Back
Scarpia versus Cavaradossi Zürich Opernhaus 01/07/2007 - et 10, 13* janvier 2007 Giacomo Puccini : Tosca Norma Fantini (Tosca), Marcelo Alvarez (Cavaradossi), Ruggero Raimondi (Scarpia), Reinhard Mayr (Angelotti), Martin Zysset (Spoletta), Giuseppe Scorsin (Sacristain), Rolf Haunstein (Sciarrone), Nathalie Zagoda (Jeune berger), Kresimir Strazanac (Officier)
Chœur, chœur d’enfants et Orchestre de l’Opéra de Zürich, Nello Santi (direction)
Ezio Frigerio (décors), Franca Squarciapino (costumes), Jürgen Hoffmann (lumières), Gilbert Deflo (mise en scène)
L’Opernhaus de Zürich est une des dernières scènes internationales à mettre à l’affiche une distribution homogène avec plusieurs chanteurs extraordinaires et non à se concentrer sur une star et à “remplir” avec des artistes qui ne peuvent pas souffrir la comparaison. En témoigne cette reprise de Tosca qui compte un monstre sacré, Ruggero Raimondi, et un des plus grands ténors actuels, Marcelo Alvarez! La soirée est donc placée sous le signe de l’exceptionnel et elle est riche en émotions diverses.

▶ [Données enregistrées]

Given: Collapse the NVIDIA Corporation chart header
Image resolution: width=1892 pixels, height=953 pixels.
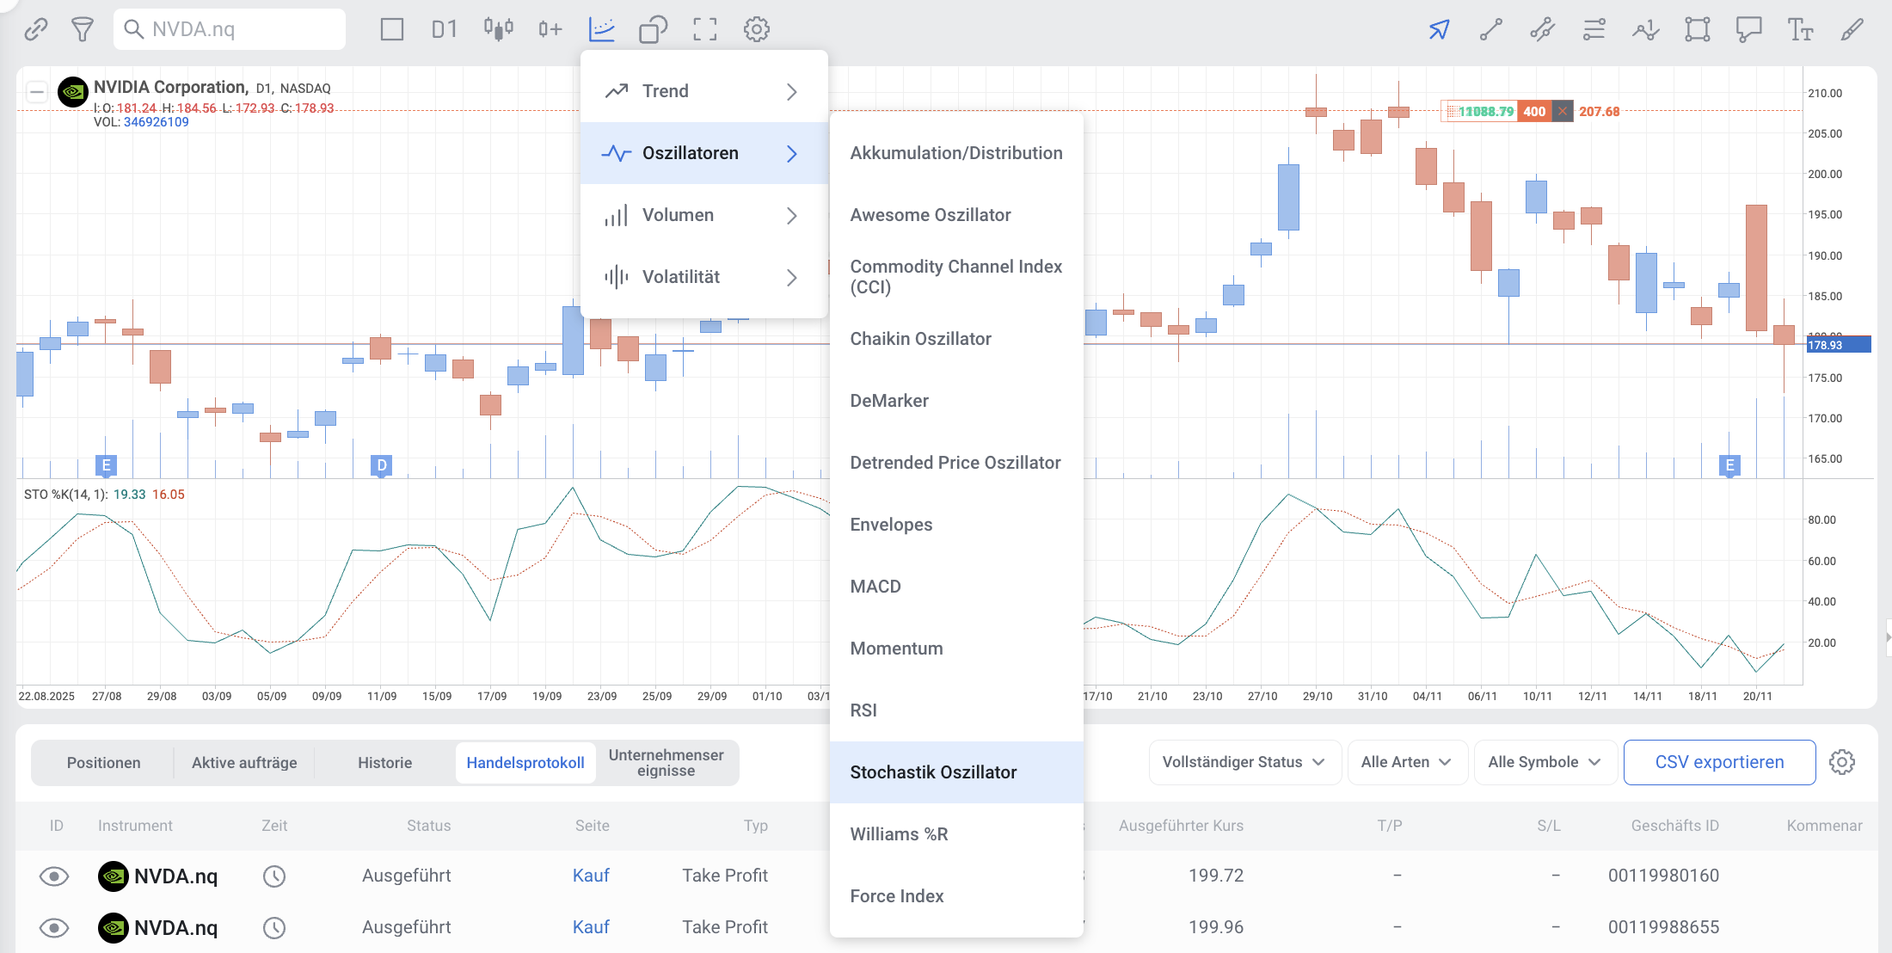Looking at the screenshot, I should coord(37,91).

▶ [Consigne] Affichez, s'il vous plaît, tout ce qui va de « Ezio Frigerio (décors), Franca » jusqu'à « en émotions diverses. » dans le texte fourni ci-dessus, sans rien y changer.

▶ [Réponse attendue]
Ezio Frigerio (décors), Franca Squarciapino (costumes), Jürgen Hoffmann (lumières), Gilbert Deflo (mise en scène)
L’Opernhaus de Zürich est une des dernières scènes internationales à mettre à l’affiche une distribution homogène avec plusieurs chanteurs extraordinaires et non à se concentrer sur une star et à “remplir” avec des artistes qui ne peuvent pas souffrir la comparaison. En témoigne cette reprise de Tosca qui compte un monstre sacré, Ruggero Raimondi, et un des plus grands ténors actuels, Marcelo Alvarez! La soirée est donc placée sous le signe de l’exceptionnel et elle est riche en émotions diverses.